Posted by Jonathan Ellis <jb...@gmail.com>.
What is your row cache hit rate?

By "still slow" do you mean "no change observed" or "faster but not
fast enough?"

On Tue, Mar 30, 2010 at 10:47 PM, James Golick <ja...@gmail.com> wrote:
> We are starting to use cassandra to power our activity feed. The way we
> organize our data is simple. "Event"s live in a CF called Events and are
> keyed by a UUID. The timelines themselves live in a CF called Timelines,
> which is keyed by user id (i.e. "1229") and contains a event uuids as column
> names (sorted by TimeUUIDType).
> To load a feed, we get a slice of the timeline CF for that user, then
> multiget all of the corresponding events.
> Loading the slice of the timeline is reasonably fast at 4-6ms. But,
> multigetting the events is terribly slow - on the order of 35-100ms.

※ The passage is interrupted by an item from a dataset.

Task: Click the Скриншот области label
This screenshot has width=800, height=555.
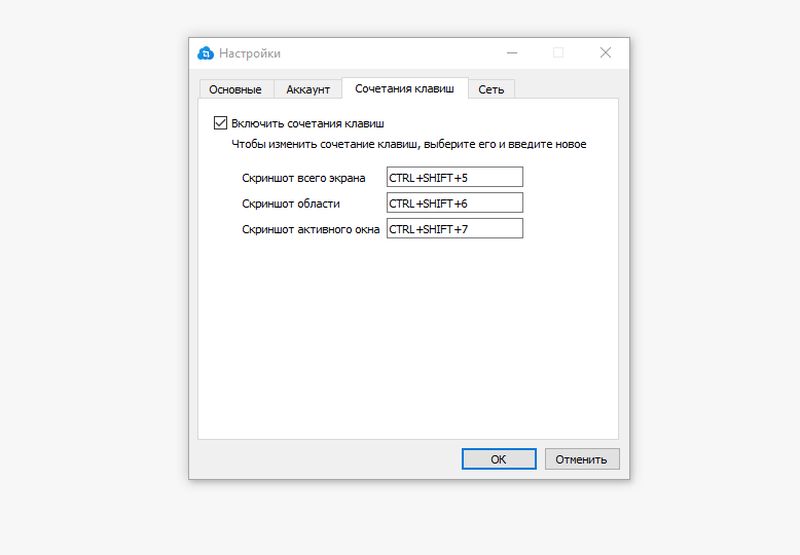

> To alleviate the problem, we write events through to memcached and use a
> memcached multiget in front of the cassandra multiget. We have enough cache
> space to get upwards of a 99% hit rate, which makes loading the events
> extremely fast, but it would be nice to make use of the 24GB of memory in
> our cassandra nodes.
> We're on 0.6, and I've enabled the row cache. It seems to have data in it,
> but it's still slow.
> So, am I doing something wrong, or is this the expected perf?